Depresión infantil presenta un alarmante aumento del 150%

Por: Redacción | 9 de octubre de 2024, 3:37 pm CST

En la última década, el panorama de salud mental en la infancia y adolescencia ha registrado un preocupante incremento en los casos de depresión, con un alza superior al 150%. Este fenómeno, que afecta de manera alarmante a niños y adolescentes, se atribuye en gran medida al impacto del uso excesivo de tecnologías móviles y redes sociales.

El vertiginoso avance de las tecnologías digitales ha transformado radicalmente las formas de socialización, especialmente entre los más jóvenes, quienes aún no poseen la capacidad de autocontrol necesaria para regular su uso. La sobreexposición a dispositivos móviles ha dado lugar a una dependencia adictiva de los smartphones, una tendencia que está dejando huella en la salud mental de niños y adolescentes.

Transformación de la Infancia y Adolescencia

Desde el inicio de la década de 2010, la vida social de los jóvenes, especialmente en edades de 10 a 20 años, se ha trasladado en gran medida a los dispositivos móviles, donde las redes sociales, los videojuegos y otras actividades en línea dominan su atención. Esta dependencia tecnológica ha reconfigurado una etapa crucial del desarrollo, afectando no solo el bienestar psicosocial, sino también la salud física.
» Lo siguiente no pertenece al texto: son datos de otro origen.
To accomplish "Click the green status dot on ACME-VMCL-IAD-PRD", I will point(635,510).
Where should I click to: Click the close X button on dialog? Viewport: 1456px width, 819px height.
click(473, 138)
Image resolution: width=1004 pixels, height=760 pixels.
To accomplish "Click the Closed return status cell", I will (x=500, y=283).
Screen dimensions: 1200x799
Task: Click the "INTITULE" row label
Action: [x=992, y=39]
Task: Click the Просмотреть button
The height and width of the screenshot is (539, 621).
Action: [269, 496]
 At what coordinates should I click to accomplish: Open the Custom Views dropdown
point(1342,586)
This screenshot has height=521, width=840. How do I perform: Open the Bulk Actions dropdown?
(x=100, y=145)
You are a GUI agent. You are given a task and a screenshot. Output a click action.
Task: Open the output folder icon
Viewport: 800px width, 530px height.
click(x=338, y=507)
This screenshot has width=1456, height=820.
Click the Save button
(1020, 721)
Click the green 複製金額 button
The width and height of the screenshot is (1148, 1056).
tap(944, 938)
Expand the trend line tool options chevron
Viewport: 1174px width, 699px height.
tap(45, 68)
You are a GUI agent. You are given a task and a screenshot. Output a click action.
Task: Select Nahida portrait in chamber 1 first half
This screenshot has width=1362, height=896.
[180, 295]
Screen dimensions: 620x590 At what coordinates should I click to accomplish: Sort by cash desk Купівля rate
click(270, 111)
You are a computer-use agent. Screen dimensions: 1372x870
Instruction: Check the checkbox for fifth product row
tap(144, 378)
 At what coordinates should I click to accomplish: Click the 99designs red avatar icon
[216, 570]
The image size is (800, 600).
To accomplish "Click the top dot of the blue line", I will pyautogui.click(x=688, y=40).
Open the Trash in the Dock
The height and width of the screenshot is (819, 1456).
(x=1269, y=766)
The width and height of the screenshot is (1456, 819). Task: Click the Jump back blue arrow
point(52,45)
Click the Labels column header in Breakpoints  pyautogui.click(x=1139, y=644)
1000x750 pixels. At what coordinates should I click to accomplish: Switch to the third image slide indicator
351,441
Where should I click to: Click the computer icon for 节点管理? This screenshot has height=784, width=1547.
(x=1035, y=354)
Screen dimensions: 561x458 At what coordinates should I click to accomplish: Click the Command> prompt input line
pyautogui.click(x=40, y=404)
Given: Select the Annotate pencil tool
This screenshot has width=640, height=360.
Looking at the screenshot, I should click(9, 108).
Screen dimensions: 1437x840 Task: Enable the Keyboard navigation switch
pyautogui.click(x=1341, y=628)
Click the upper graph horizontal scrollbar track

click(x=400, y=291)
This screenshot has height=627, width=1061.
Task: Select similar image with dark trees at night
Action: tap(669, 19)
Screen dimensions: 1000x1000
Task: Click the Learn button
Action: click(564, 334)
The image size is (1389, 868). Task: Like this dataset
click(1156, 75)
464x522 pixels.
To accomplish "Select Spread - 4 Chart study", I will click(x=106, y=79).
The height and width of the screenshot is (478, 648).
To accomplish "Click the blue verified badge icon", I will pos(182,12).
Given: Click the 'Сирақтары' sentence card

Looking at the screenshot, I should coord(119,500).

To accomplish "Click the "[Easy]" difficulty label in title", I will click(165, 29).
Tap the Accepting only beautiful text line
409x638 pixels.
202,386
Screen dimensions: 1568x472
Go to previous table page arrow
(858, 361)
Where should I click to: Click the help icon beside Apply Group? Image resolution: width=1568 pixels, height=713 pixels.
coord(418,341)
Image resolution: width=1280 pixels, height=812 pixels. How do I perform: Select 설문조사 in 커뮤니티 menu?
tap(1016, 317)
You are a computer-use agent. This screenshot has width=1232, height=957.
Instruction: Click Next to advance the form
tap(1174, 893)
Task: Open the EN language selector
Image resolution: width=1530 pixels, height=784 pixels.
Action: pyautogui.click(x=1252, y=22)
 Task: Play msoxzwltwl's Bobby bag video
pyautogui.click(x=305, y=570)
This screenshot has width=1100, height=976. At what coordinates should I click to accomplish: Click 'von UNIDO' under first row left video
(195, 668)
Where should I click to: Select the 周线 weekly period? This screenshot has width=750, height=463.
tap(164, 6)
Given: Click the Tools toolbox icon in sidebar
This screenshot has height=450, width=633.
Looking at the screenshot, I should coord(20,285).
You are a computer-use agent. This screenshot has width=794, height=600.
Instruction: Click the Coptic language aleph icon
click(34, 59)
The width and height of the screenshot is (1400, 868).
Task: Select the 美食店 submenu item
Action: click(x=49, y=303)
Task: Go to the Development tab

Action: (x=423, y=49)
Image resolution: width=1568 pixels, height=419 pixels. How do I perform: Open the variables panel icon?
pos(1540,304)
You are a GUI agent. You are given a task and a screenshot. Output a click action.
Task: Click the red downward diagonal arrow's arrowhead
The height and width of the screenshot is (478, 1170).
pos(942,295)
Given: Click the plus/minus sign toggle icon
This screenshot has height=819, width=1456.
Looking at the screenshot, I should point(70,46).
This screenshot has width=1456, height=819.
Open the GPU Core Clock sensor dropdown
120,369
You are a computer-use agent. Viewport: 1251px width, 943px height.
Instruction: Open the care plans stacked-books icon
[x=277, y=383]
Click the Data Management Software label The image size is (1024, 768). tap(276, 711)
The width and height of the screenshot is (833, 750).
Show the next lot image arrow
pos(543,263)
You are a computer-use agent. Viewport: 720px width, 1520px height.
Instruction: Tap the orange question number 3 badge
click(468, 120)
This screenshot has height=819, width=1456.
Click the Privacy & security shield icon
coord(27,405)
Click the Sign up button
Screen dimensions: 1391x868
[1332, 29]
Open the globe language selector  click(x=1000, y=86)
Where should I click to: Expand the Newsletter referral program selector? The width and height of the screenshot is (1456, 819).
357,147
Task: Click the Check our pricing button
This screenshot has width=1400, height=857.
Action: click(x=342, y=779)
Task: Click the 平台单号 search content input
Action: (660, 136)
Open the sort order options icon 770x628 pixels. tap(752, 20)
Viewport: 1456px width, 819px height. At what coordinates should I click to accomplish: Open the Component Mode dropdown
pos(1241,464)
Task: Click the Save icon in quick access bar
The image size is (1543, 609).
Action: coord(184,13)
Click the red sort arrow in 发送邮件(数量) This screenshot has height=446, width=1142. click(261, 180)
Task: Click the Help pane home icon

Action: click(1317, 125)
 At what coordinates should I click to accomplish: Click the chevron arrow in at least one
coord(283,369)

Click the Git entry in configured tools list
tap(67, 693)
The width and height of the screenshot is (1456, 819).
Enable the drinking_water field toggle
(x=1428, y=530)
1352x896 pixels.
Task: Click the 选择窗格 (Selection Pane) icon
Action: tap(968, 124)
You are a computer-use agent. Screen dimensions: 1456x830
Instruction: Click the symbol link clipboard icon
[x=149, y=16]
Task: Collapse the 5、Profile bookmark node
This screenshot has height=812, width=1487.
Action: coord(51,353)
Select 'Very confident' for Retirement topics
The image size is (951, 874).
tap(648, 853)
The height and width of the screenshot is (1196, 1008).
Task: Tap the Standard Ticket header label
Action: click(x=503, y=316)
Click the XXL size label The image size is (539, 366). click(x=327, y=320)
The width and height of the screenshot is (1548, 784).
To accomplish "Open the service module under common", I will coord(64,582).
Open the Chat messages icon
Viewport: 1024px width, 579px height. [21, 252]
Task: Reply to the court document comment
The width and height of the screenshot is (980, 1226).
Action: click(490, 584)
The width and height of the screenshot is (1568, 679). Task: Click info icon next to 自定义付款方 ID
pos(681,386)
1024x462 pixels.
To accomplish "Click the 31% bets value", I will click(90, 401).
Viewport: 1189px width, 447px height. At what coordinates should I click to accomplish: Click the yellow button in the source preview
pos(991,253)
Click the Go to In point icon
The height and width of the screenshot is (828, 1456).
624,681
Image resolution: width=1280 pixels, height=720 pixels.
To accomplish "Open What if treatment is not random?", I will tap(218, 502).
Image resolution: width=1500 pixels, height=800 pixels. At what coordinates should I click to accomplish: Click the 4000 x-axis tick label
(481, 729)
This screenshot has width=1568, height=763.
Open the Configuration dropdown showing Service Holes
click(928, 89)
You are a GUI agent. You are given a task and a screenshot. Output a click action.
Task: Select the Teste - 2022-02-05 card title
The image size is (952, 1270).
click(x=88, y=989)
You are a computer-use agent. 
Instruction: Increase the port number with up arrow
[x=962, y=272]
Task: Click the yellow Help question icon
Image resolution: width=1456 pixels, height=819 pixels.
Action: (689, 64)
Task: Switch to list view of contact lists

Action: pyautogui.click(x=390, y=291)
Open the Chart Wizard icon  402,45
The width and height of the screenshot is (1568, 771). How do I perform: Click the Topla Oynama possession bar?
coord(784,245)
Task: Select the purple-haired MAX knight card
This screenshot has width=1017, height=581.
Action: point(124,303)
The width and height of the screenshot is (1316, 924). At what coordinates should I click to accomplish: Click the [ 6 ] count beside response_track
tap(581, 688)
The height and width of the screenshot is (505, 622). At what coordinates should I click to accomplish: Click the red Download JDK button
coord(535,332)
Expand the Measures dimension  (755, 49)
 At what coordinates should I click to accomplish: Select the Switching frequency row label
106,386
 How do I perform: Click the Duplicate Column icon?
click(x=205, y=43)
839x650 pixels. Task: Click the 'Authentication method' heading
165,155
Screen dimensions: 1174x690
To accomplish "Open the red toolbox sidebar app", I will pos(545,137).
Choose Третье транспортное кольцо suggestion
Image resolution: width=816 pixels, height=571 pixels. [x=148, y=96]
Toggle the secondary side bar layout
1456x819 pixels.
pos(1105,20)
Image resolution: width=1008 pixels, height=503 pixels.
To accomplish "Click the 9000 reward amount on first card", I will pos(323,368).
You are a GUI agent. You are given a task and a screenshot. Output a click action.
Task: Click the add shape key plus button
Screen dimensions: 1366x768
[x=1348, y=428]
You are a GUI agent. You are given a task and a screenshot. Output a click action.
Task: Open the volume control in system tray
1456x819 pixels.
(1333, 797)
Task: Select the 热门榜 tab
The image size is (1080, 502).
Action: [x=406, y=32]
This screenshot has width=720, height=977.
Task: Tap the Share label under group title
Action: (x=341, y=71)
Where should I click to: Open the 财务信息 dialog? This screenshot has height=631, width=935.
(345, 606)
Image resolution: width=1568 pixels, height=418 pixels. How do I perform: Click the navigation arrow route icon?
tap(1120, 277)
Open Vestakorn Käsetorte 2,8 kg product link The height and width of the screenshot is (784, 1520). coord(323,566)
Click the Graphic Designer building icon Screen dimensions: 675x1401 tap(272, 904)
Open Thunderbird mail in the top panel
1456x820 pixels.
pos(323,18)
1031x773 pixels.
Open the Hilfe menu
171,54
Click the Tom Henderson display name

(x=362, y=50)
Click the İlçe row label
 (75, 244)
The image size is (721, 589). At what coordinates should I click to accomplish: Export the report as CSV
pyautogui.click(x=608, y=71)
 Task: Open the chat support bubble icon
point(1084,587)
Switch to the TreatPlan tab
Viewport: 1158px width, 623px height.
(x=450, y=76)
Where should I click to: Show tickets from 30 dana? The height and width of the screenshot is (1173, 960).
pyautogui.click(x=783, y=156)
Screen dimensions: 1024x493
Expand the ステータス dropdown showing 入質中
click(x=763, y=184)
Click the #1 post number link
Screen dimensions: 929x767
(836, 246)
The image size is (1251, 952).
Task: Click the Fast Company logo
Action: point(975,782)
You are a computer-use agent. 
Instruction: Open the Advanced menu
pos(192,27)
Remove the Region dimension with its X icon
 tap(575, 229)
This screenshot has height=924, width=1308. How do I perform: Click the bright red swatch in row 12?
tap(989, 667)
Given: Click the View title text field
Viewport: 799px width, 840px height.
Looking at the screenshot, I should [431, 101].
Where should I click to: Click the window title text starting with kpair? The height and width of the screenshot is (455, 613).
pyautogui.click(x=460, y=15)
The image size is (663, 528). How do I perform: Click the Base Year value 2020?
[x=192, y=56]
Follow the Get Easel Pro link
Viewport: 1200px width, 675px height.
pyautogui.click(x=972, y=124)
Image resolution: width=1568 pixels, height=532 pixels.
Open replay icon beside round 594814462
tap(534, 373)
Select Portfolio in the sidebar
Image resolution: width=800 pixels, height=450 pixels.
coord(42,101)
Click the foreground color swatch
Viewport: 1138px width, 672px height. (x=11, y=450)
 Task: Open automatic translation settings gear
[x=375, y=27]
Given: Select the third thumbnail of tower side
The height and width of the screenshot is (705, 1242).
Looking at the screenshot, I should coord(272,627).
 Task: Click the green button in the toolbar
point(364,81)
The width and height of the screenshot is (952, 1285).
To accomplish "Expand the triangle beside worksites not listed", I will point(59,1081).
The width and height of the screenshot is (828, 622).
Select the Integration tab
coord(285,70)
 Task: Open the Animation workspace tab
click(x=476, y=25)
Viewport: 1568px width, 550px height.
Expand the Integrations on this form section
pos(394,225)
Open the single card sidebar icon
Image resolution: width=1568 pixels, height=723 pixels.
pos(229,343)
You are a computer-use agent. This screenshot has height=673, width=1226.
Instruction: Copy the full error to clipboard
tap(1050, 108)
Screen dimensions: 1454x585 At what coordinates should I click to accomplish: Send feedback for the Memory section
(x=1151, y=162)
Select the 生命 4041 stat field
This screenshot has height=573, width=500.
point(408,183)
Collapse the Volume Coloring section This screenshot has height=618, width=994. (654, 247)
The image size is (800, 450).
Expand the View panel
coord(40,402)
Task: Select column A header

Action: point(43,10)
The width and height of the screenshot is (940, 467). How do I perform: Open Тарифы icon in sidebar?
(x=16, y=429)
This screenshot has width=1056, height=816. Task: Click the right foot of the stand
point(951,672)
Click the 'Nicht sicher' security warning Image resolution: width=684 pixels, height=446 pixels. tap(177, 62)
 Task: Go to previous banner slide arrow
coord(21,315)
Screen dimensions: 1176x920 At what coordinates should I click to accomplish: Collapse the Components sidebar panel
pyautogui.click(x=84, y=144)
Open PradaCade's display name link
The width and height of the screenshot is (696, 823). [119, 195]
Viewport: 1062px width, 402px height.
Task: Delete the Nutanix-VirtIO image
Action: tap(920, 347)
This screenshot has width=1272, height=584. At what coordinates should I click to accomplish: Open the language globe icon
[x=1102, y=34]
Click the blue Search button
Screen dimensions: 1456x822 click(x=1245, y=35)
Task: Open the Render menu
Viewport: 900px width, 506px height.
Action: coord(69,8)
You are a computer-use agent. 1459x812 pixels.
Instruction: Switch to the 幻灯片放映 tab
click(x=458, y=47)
Se ha identificado esta nueva forma de interacción digital como uno de los factores primordiales en el aumento de trastornos mentales, tales como la ansiedad, la depresión y las autolesiones en preadolescentes y adolescentes. Hasta el momento, ninguna otra teoría ha logrado explicar el incremento simultáneo y global de estos problemas de salud mental con la misma contundencia.

Principales Problemas Derivados del Uso del Celular

  1. Privación Social: Con la proliferación de los smartphones, las interacciones cara a cara entre adolescentes se han reducido drásticamente. Entre 2012 y 2019, el tiempo que los adolescentes pasan con amigos en persona disminuyó un 54%. La falta de contacto físico ha llevado a vínculos superficiales, con la pandemia profundizando aún más esta tendencia.
  2. Falta de Sueño: Numerosos estudios señalan que los adolescentes que usan dispositivos móviles antes de dormir llegan a descansar menos de siete horas diarias, lo que deriva en ansiedad, irritabilidad, disminución del rendimiento académico y cognitivo, y, en casos extremos, accidentes fatales.
  3. Fragmentación de la Atención: El uso intensivo de redes sociales fragmenta la capacidad de atención de los adolescentes. En ambientes como el aula, se ha observado que la concentración se reduce a escasos minutos, afectando el desarrollo de la función ejecutiva, clave para el aprendizaje.
  4. Adicción: Las aplicaciones diseñadas para atraer la atención de los adolescentes han implementado técnicas psicológicas que los mantienen enganchados. La dopamina liberada al usar estas plataformas genera un ciclo constante de búsqueda de gratificación que rara vez resulta en satisfacción, perpetuando así el uso compulsivo.

Un Llamado Urgente a la Acción

La creciente dependencia de los dispositivos móviles, junto con sus efectos en la salud mental de los jóvenes, exige una acción inmediata por parte de las familias, instituciones educativas y gobiernos. Es necesario abordar este problema con políticas que promuevan un uso equilibrado de las tecnologías y que fomenten una mayor conciencia sobre los riesgos que representa la exposición excesiva a las mismas, protegiendo así el bienestar emocional de las futuras generaciones.